PLoS Computational Biology ◽

10.1371/journal.pcbi.1008780 ◽

2021 ◽

Vol 17 (2) ◽

pp. e1008780

Author(s):

Mark R. Winter ◽

Miri Morgulis ◽

Tsvia Gildor ◽

Andrew R. Cohen ◽

Smadar Ben-Tabou de-Leon

Keyword(s):

Sea Urchin ◽

Molecular Mechanisms ◽

Three Dimensional ◽

Growth Factor Receptor ◽

Light Sheet ◽

Physical Support ◽

Light Sheet Microscopy ◽

Mineral Deposition ◽

Sea Urchin Embryo ◽

Diffusion Motion

Biomineralization is the process by which organisms use minerals to harden their tissues and provide them with physical support. Biomineralizing cells concentrate the mineral in vesicles that they secret into a dedicated compartment where crystallization occurs. The dynamics of vesicle motion and the molecular mechanisms that control it, are not well understood. Sea urchin larval skeletogenesis provides an excellent platform for investigating the kinetics of mineral-bearing vesicles. Here we used lattice light-sheet microscopy to study the three-dimensional (3D) dynamics of calcium-bearing vesicles in the cells of normal sea urchin embryos and of embryos where skeletogenesis is blocked through the inhibition of Vascular Endothelial Growth Factor Receptor (VEGFR).
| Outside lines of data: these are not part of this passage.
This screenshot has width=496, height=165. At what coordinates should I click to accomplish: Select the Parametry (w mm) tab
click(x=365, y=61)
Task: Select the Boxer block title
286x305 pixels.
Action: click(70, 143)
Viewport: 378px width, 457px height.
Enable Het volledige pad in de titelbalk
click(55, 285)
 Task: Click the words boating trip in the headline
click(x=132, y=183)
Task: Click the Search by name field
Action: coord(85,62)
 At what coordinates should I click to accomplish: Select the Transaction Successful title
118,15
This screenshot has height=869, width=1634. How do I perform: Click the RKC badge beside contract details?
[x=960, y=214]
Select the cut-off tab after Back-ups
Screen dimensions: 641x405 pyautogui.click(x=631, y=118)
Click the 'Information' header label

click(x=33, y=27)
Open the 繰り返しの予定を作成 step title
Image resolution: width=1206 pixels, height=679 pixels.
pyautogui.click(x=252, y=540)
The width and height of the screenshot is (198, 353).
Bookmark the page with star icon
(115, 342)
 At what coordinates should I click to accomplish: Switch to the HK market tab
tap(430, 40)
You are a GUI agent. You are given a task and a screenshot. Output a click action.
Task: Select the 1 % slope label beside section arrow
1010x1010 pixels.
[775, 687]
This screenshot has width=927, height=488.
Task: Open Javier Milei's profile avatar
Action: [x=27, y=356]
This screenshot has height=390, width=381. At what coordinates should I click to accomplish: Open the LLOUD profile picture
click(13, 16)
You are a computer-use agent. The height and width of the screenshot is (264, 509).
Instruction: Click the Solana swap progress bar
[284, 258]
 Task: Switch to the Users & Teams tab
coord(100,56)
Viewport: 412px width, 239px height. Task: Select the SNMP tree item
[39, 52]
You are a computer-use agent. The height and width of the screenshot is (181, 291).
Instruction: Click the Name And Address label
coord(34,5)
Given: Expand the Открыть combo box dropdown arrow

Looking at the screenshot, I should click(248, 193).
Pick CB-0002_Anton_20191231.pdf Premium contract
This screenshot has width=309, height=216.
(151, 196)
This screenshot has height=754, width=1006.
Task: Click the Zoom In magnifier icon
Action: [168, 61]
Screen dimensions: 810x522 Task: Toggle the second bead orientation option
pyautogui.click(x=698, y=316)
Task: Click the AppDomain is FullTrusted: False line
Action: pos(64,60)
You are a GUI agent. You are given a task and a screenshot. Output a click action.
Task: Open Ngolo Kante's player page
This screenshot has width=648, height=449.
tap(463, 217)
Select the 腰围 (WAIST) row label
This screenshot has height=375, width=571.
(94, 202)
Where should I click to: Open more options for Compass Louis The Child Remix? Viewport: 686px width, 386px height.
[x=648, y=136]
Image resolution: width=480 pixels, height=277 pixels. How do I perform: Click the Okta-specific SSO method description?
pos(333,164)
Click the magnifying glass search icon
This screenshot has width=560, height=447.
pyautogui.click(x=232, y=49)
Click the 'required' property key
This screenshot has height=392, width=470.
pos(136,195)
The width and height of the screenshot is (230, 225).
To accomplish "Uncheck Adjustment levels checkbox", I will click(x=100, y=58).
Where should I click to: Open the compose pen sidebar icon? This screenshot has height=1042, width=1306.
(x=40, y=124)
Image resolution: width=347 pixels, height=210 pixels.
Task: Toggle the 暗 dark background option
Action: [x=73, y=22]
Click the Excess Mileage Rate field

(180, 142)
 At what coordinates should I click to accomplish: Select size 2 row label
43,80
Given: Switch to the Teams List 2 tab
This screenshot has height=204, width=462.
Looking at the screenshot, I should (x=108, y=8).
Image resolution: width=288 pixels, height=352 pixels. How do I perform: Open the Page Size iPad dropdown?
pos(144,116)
We developed computational tools for displaying 3D-volumetric movies and for automatically quantifying vesicle dynamics. Our findings imply that calcium vesicles perform an active diffusion motion in both, calcifying (skeletogenic) and non-calcifying (ectodermal) cells of the embryo. The diffusion coefficient and vesicle speed are larger in the mesenchymal skeletogenic cells compared to the epithelial ectodermal cells. These differences are possibly due to the distinct mechanical properties of the two tissues, demonstrated by the enhanced f-actin accumulation and myosinII activity in the ectodermal cells compared to the skeletogenic cells. Vesicle motion is not directed toward the biomineralization compartment, but the vesicles slow down when they approach it, and probably bind for mineral deposition. VEGFR inhibition leads to an increase of vesicle volume but hardly changes vesicle kinetics and doesn’t affect f-actin accumulation and myosinII activity. Thus, calcium vesicles perform an active diffusion motion in the cell of the sea urchin embryo, with diffusion length and speed that inversely correlate with the strength of the actomyosin network. Overall, our studies provide an unprecedented view of calcium vesicle 3D-dynamics and point toward cytoskeleton remodeling as an important effector of the motion of mineral-bearing vesicles.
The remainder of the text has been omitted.